ROSE CITY DIPSHITS OLD AND NEW CLOWN ON TRIP'S RIP RECORD

WIZARD  •  July 15th, 2020

ROSE CITY – Sometimes a dipshit walks onto their field, takes in a lung full of air and thinks, “Today’s the day that makes the whole week worth it.” Perhaps that dipshit twiddles his fingers together. “There’s magic in this field and I shall make designs to use it.” Perhaps even this dipshit brandishes a bat as if it were a staff and cackles, “There’s glory ‘neath this slab and I plan to mine it!”

Sad to say that this Wizard suffered from Magical Projectile Dysfunction if you catch my drift. I flubbed at the plate more than Michael J Fox trying to eat fried rice with chopsticks. It was nearly as cruel a twist of fortune as the episode that occurred only hours previous where I nearly soiled my robes while attempting to purchase Penn balls (worry not, friends, as I had needed only to run home to “battle the balrog” in the safety of my shire and return, dignity largely intact). Ahem. But enough about the bowels of this wizened gentleman! The game is afoot!

The first of twenty-seven innings commenced, once our ranks were filled with heroes and man-whores alike. It was an absolute slaughter, the Hearts embarrassing the Diamonds at every turn. Wanderer, whose hands are generally known to be rather sticky, puffed too much of the Shire’s herb too quickly, and let several balls slip through his fingers. Before the Hearts’  attained a full close-out (embarrassing the Diamonds with a goose egg against 11 runs), Fellowship--who’d been serving his Hearts a meatball buffet-- called a “Pig Break!” 

Verily, Fellowship’s closest 4H homie (it is assumed), began wielding two adorable little piglets! And what’s more, would let any of our sluggers to carry and nestle these babies in their arms. Their snouts were wet and their widdle hooves went slack as they nestled into sleep upon our necks. But while the novelty of holding freshly born swine waned, the promise of freshly minted glory upon the slab proved more magnetic. 
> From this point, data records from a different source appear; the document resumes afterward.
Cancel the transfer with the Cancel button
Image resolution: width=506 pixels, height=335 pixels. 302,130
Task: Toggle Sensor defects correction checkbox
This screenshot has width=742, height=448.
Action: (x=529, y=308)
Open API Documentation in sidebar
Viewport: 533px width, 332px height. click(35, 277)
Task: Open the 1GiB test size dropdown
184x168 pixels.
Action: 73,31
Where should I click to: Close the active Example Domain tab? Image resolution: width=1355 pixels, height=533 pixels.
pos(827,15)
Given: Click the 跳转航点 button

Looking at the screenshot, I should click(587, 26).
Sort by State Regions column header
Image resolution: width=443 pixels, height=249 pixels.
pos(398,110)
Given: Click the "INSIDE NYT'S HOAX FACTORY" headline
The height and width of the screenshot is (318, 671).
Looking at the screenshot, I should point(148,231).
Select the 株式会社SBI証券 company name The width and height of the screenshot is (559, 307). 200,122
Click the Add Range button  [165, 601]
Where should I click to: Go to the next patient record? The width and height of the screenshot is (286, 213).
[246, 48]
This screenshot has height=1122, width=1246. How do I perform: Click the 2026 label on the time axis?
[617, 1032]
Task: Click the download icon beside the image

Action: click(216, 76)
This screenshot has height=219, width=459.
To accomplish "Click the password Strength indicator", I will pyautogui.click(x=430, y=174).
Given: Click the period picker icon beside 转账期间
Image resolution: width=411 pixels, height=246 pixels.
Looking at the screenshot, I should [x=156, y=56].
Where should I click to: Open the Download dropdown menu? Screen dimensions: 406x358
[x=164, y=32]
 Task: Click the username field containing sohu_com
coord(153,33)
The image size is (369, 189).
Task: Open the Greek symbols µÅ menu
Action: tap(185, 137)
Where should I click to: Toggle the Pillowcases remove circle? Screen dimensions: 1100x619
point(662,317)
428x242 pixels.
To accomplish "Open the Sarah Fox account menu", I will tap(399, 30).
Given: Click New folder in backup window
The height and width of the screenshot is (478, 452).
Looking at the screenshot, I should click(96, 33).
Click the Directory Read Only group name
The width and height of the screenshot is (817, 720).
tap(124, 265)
Wanderer was able to slap a homer across the wall, making the first game 11-1, Hearts. 

Friends, it is not the scores of the day (favoring Hearts in triplicate), but rather the home run count that brings a tear to my eye. Sluggers added many to the bomb tally this day, both old and new. Trees (aka the Wooden Weapon) broke the seal first, and added two more to his tally. We had a first-timer out there on the Slab and boy did he show up to slap some goddamn Penns. The Son of Stickball (aka Punk House on the Left) recruited a beast of a rookie by the name of Nasty Nate. He stands at 12’ tall and buttressed the Hearts’ strategy to squeeze the glory lemon dry. Nate ended the day with two home runs in play and a flurry of brick-breaking laser line drives to the wall and the forgotten man’s land of deep right field. 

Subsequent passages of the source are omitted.